▸ AUFGABE
Nenne alle Personen, die im Textauszug über Loachs Filme mit Namen vorkommen.

▸ TEXTAUSZUG
-=-=-=-=-

Wer Liebeskummer hat, geht Schuhe kaufen
Loachs Filme stehen einer Industriemaschine der bewegten Bilder gegenüber, die in der Übermacht ist und allein aus diesem Fakt der Überzahl eine Deutungshoheit beanspruchen. Loach kritisiert, dass durch die Monopolstellung der großen Studios eine Asymmetrie entstanden sei, die schädlich für freie Filmschaffende ist. Risiko und radikale Kreativität werden schwierig, da die Finanzierung nur schwer zu sichern ist. Eine Seite der Waage hat das Übergewicht. Man kann befürchten, dass die Geschwindigkeit der Bilder das kritische Aufnahmepotential der Menschen übersteigt und sich eine neue Ästhetik durchsetzt. Eine neue Art, Dinge wahrzunehmen. Jean Baudrillard und Vilém Flusser sind Theoretiker, die in diesem Zusammenhang genannt werden können. Eine Realität, die nur noch konstruiert wird. Ein Leben, dass sich an den ästhetischen Konzeptionen der Kulturindustrie misst, sich daran orientiert. Wer Liebeskummer hat, geht Schuhe kaufen. Diese Haltung lässt sich auch aus der politischen Überzeugung dieses Regisseurs selbst ableiten und scheint durchaus konsequent. Dennoch ist die Frage, ob man das System mit einer Kritik dieser Art überhaupt noch treffen kann oder nicht vielmehr das Gegenteil dessen bewirkt, was man eigentlich wollte.

-=-=-=-=-

▸ EINTRÄGE

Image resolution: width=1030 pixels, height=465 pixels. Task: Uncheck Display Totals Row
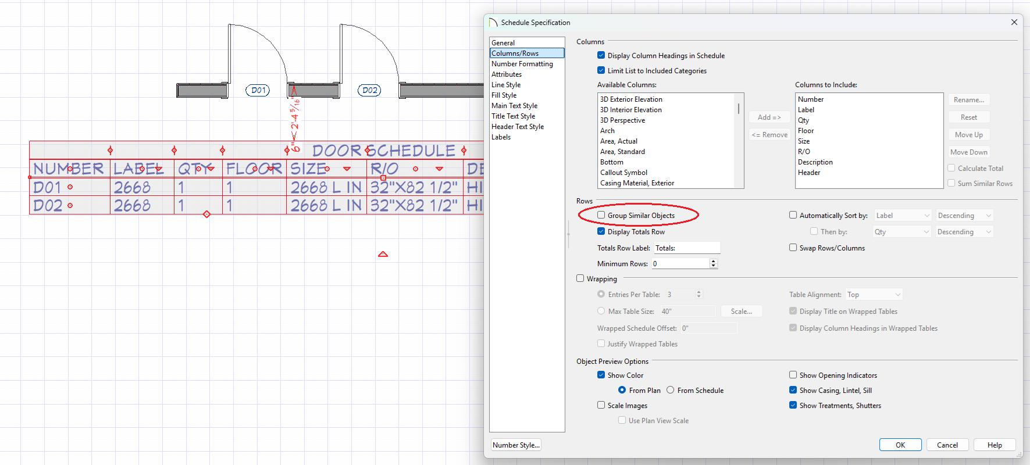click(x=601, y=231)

-=-=-=-=-

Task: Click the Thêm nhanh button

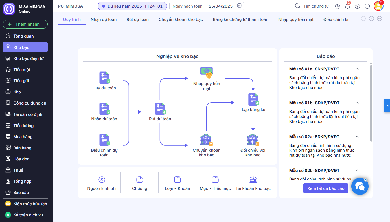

-=-=-=-=-

▸ ERGEBNIS
Loach, Jean Baudrillard, Vilém Flusser